Lorsque nous avons reçu ce sixième opus de Riverside, le vœu a été émis à la rédaction que ce soit un ‘spécialiste’ du groupe qui écrive la chronique de ce Love, Fear and the Time Machine. Je ne me considère pas comme un spécialiste de cette formation, mais j’avoue que j’apprécie tout particulièrement la musique des polonais de Riverside. Alors j’ai évidemment accueilli cet album comme une friandise dont la découverte serait une nouvelle surprise. Avec, comme toujours dans ces cas-là, la petite appréhension d'une éventuelle déception. Comment serait l’emballage de ce nouveau bonbon ? Et qu’y trouverait-on dans cette nouvelle cellophane ? De nouvelles couleurs ? Et quelles saveurs? De l’acidulé ? De l’épicé ? Du fade? Ou un goût déjà connu de nos papilles auditives ? Une fois l'enrobage consommé, y trouverait-on un cœur craquant, ou plutôt fondant ? Dégustation.
Selon la maxime 'On ne change pas une équipe qui gagne', Riverside a reconduit le cocktail de collaborations couronnées de succès depuis maintenant quelques années. La formation polonaise reste inchangée, l'album est toujours estampillé InsideOut Music, et l'artwork a été confié à Travis Smith, que l'on ne présente plus dans le milieu de par ses nombreuses références (Opeth, Katatonia, Amorphis, Devin Townsend, Anathema…). C'est lui qui avait déjà travaillé le graphisme des albums Out Of Myself, Anno Domini High Definition et Shrine Of a New Generation Slaves.
La pochette impressionniste, assez énigmatique, mystérieuse, en tons pastel baignés dans un brouillard, représente un petit garçon en haut d'une montagne qui regarde à ses pieds la plaine inondée par un soleil levant (couchant ?) rougeoyant. On comprend la présence de ce bout d'homme dès le premier titre. Ce petit garçon représente la vie du personnage de l'album, qui est perdu (‘Lost’). Ce personnage est aujourd'hui immobile, bloqué, a peur de l'échec, de l'amour, regarde son futur, se demandant de quoi il sera fait. Il va devoir avancer dans la vie, avec des décisions à prendre, ainsi que les doutes et les espoirs associés. Il décide d'aider ce petit garçon (donc lui-même) qui est perdu, mais qui va trouver sa voie. Ce premier titre, après une introduction à l'orgue un tantinet cérémonial, la voix calme de Mariusz, ses guitares atmosphériques minimales, son refrain en pirouette, ses voix pulsées en arrière plan, part ensuite en rock plus nerveux, porté par des guitares mélodiques et un rythme régulier de batterie. Quelques solos et de belles sections de guitares, une reprise plus appuyée, et l'orgue finit ce titre. Première surprise, la teinte métallique du groupe est absente. Nous avons là un titre rond, un rythme régulier, où la voix de Mariusz se mêle aux guitares chantantes, le tout avec un zeste rock donnant ce petit côté épais. Le ton de l'album est donné. On retrouve ces grandes lignes tout au long de cette heure de musique et de ces dix titres de quatre à huit minutes.

Données de repérage de mots et d'éléments:
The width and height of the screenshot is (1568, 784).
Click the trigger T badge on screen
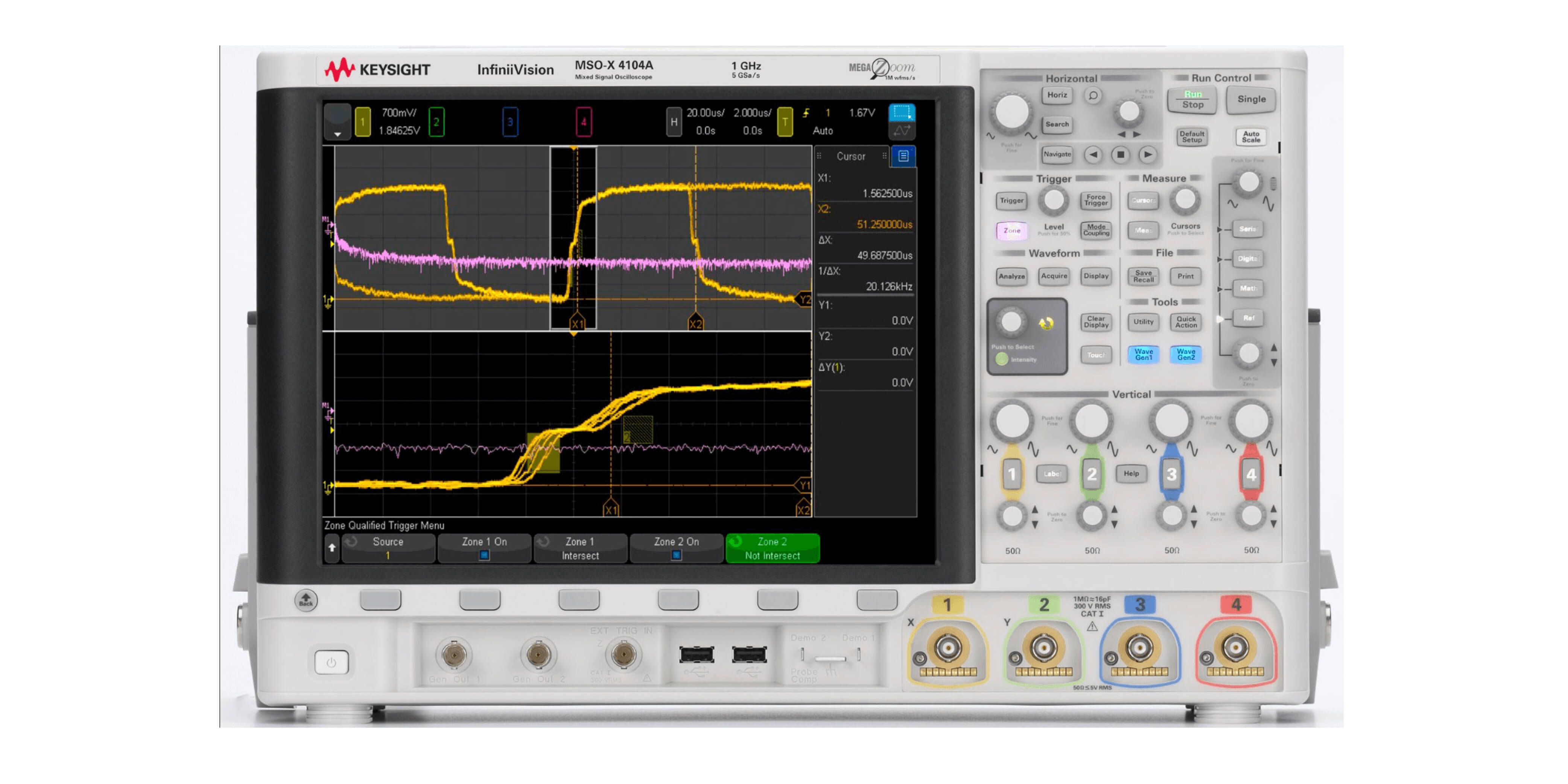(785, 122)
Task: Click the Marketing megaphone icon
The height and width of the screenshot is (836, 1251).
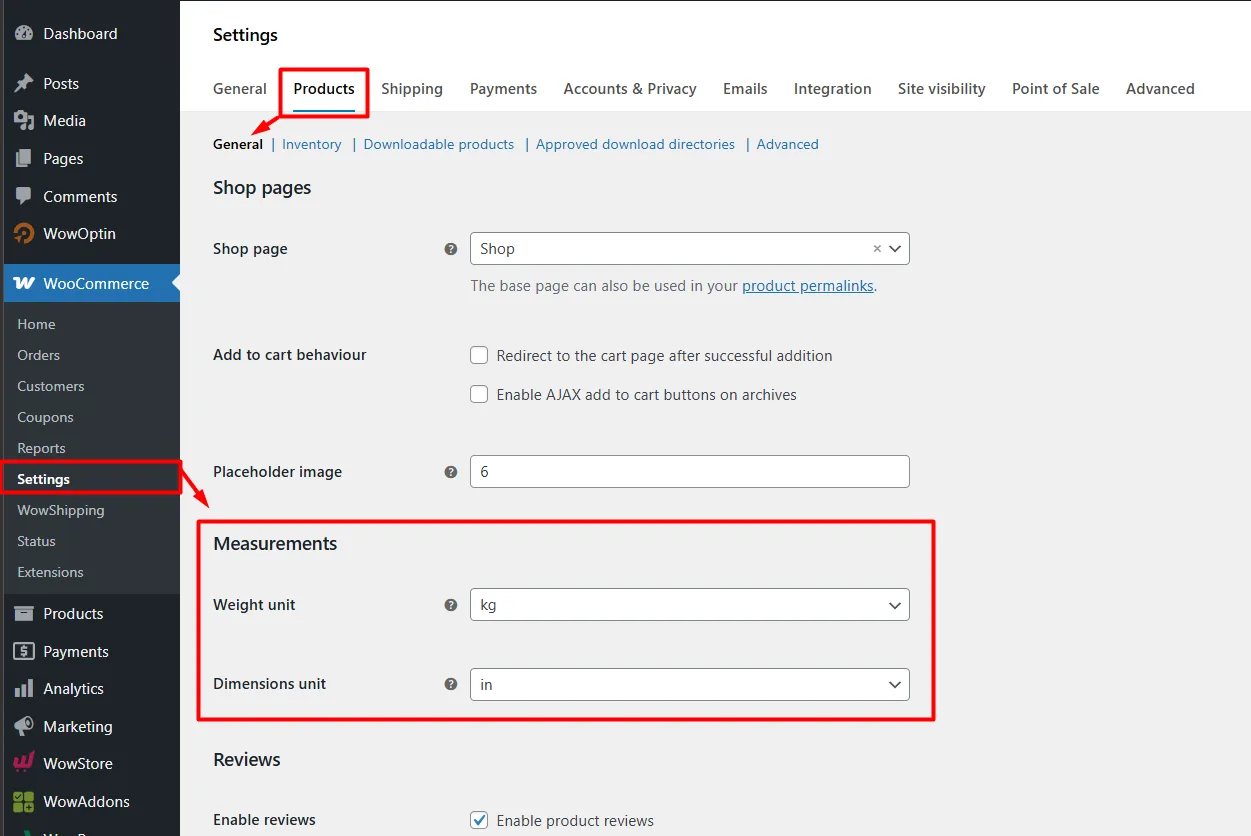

*Problèmes à résoudre*:
• 1. Dans la chronique de l'album de Riverside, à qui l'artwork a-t-il été confié ?
• 2. Reproduisez mot pour mot, dans la chronique de l'album de Riverside, tout ce qui va de « Selon la maxime » jusqu'à « New Generation Slaves. ».

*Réponses par exercice*:
• 1. À Travis Smith.

• 2.
Selon la maxime 'On ne change pas une équipe qui gagne', Riverside a reconduit le cocktail de collaborations couronnées de succès depuis maintenant quelques années. La formation polonaise reste inchangée, l'album est toujours estampillé InsideOut Music, et l'artwork a été confié à Travis Smith, que l'on ne présente plus dans le milieu de par ses nombreuses références (Opeth, Katatonia, Amorphis, Devin Townsend, Anathema…). C'est lui qui avait déjà travaillé le graphisme des albums Out Of Myself, Anno Domini High Definition et Shrine Of a New Generation Slaves.